Africa CDC chief Dr. Jean Kaseya warned at a summit of African leaders in Burundi on Tuesday that the current Ebola outbreak in the Bundibugyo strain, spreading in the Democratic Republic of Congo and Uganda, could become the deadliest on the continent. He said the main challenge is tracing tens of thousands of contacts who have not yet been found, leaving health systems under extreme strain.
Kaseya said the outbreak could surpass the 2014 to 2016 West Africa epidemic, which killed more than 11,000 people. As of mid-June 2026, Africa CDC said there had been more than 800 confirmed cases and close to 200 deaths in the DRC and Uganda. He stressed that without an immediate break in transmission, the whole region faces a strategic threat, adding, “Ebola moves fast, and Africa must move faster.”

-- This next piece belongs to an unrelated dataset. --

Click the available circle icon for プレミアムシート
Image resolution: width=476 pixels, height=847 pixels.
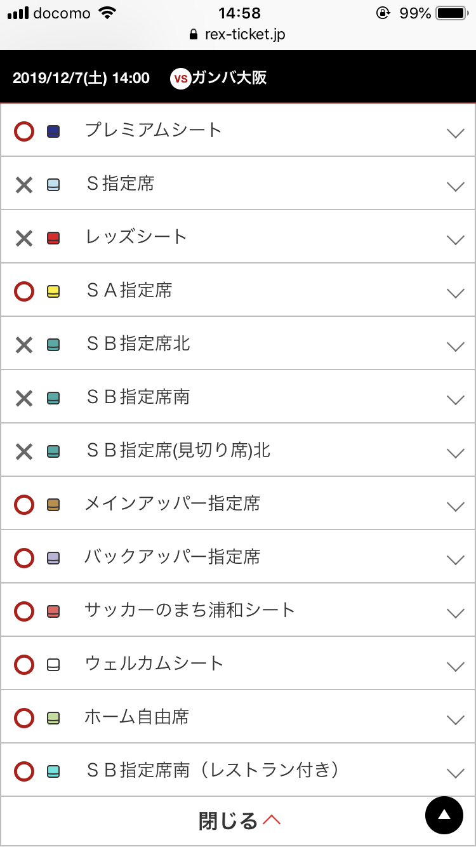coord(24,131)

The crisis is complicated by the lack of an effective vaccine or treatment for the Bundibugyo strain, which does not respond to the approved vaccines and therapies used against other Ebola variants. It is also unfolding in insecure areas, making it harder for medical teams to reach patients, deliver supplies, and conduct contact tracing. High cross border movement in the region is helping the virus spread beyond isolated areas.

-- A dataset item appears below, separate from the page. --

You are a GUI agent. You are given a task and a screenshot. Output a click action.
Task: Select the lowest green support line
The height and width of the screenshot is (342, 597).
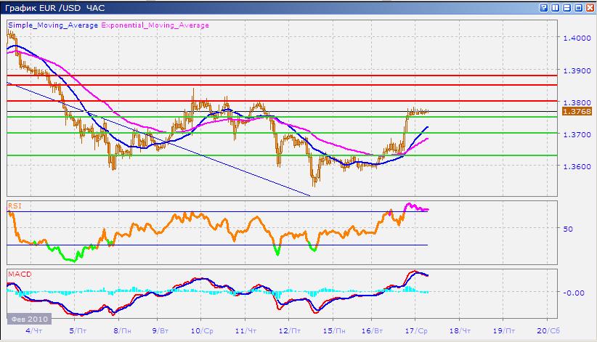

To slow the outbreak, Africa CDC and the World Health Organization launched a joint preparedness and response plan worth $518 million, running through November 2026. The plan aims to build a coalition of countries and international partners under the slogan, “One plan, one budget, one team,” with priorities including stronger laboratories, faster field diagnostics, community outreach against dangerous disinformation, and health and humanitarian corridors in conflict zones. The outbreak officially began in mid May 2026 in Ituri, North Kivu and South Kivu in Congo, with spillover into Uganda. The next test is whether funding is approved quickly enough to support response efforts in 31 active health zones in the DRC.